Juego de contrastes

Con tenacidad e intuición la francesa Armel Soyer fundó la galería que lleva su nombre y se afirmó como un referente en la escena parisina e internacional. Su casa exhala arte. Pocas piezas, pero todas con carácter, puestas de una manera tan sutil y adecuada que ninguna compite con otra.

Vive en el barrio del Centro Pompidou, área industrial reconvertida en destino de los modernos amantes de la multiculturalidad. De un lado de la calle, se encuentra la galería, del otro, su íntimo hogar. Un espacio de unos doscientos metros cuadrados repartidos en dos niveles de lo que era una antigua fundición hecha con una arquitectura metálica de principios del siglo XX. “La reestructuración se realizó levantando pocas paredes, para poder desplazar fácilmente los objetos. Eso permite una libertad que se adapta a mi vida”, dice. En la planta baja se haya el living y la cocina abierta; en la superior, su pieza y un gran baño.

Cada centímetro del dúplex exhala arte. Pocas piezas, pero todas con carácter, puestas de una manera tan sutil y adecuada que ninguna compite con otra. Entre pisos de cemento pintado de negro, juegos de contrastes, toques de color y piezas de lo más exclusivas, es como para sentarse a contemplar todo lo que hay. De la decoración forman parte creaciones de artistas que Armel cobijó bajo sus alas, de Mathias Kiss a Ifeanyi Oganwu, pasando por Emmanuel Bossuet, Pierre Gonalons y Julian Mayor. Una refinada serie de “coup de cœur”, ligados probablemente a un gusto por lo bello y refinado que lleva en sí desde pequeña. “Desde chica tuve costumbre de seguir a mi madre en sus paseos por los anticuarios”, confiesa Armel. “Ya de adulta, frecuenté la escuela del Louvre y me formé profesionalmente en la famosa casa de subastas de Drouot.

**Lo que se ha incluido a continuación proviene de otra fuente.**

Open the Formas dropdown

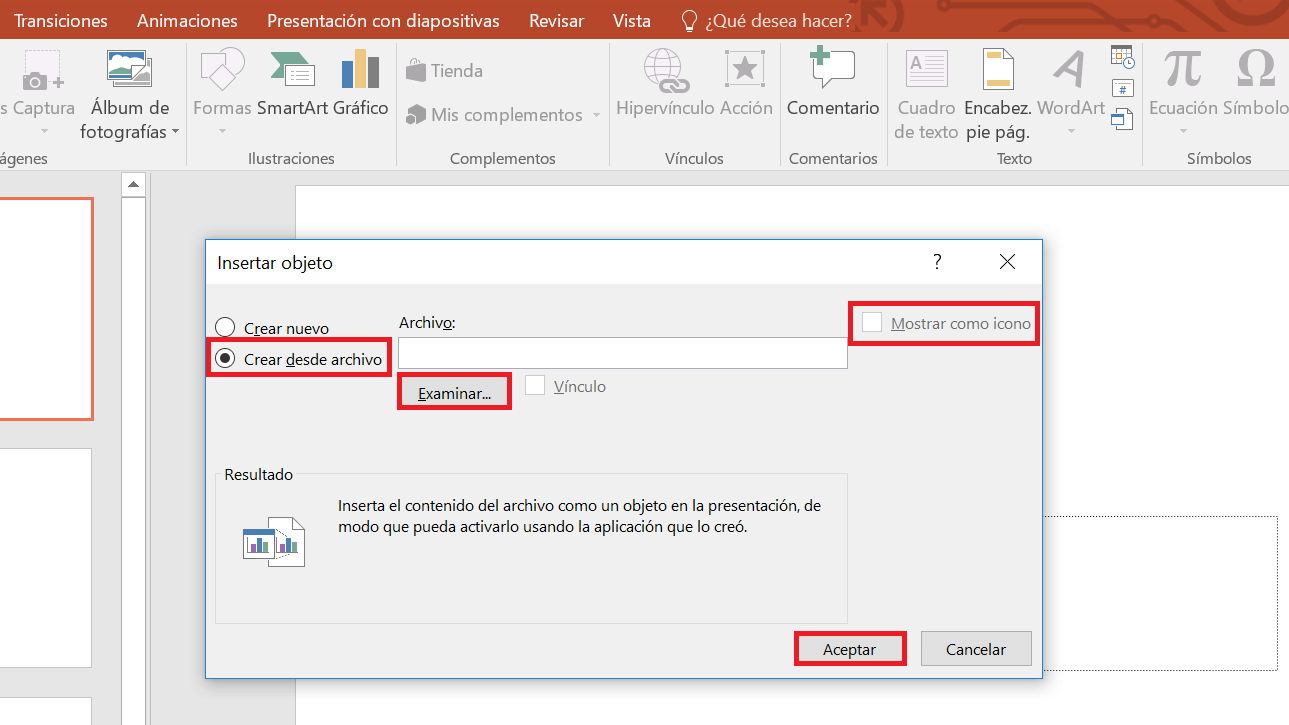coord(220,85)
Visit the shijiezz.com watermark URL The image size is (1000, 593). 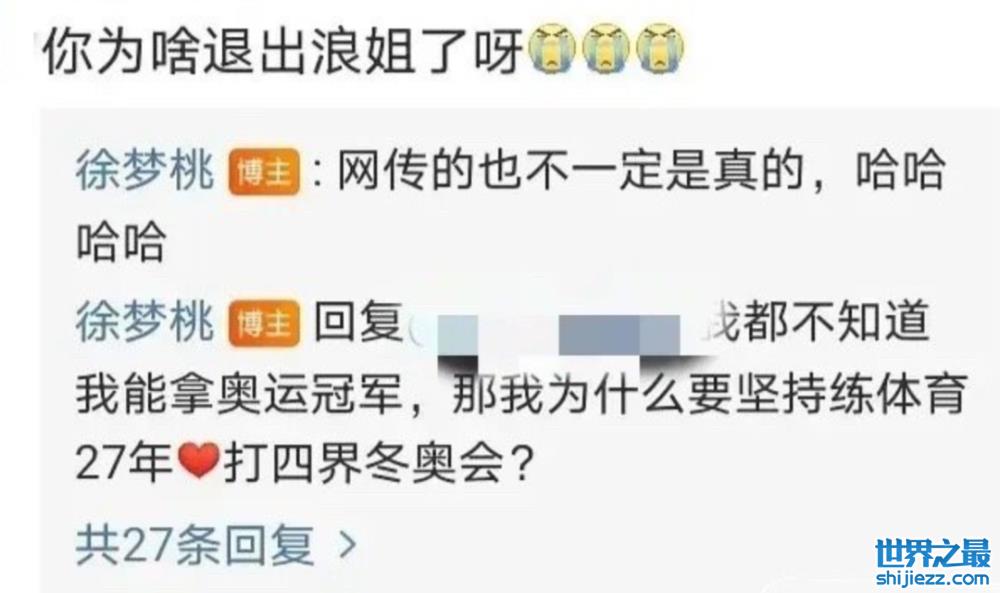click(x=932, y=578)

El resto probablemente lo debo al carácter que he heredado de mi abuela, una mujer de mucho temperamento y sentido práctico, una de las primeras en invertir en bienes inmobiliarios”.

Guiada por estos ejemplos, Armel Soyer obtuvo un diploma en Economía, luego se radicó en Estados Unidos para trabajar para la empresa de cristales Lalique: “Una experiencia muy importante para mí, ya que pude descubrir que los productos que tienen buena calidad siempre seducen a las personas”. Otro evento muy importante en su vida fue el encuentro con el fotógrafo y director artístico Gilles Pernet, quien luego se convirtió en su marido. “Gracias a él pude concretar mi sueño y dedicarme plenamente a la aventura de abrir una galería, acompañada por el eco creativo de una nueva generación de artistas y artesanos de arte, quienes decidieron acompañarme. Creo que mi gran acierto fue haber sido capaz de reconocer a las personas que poseen un talento excepcional”, asegura.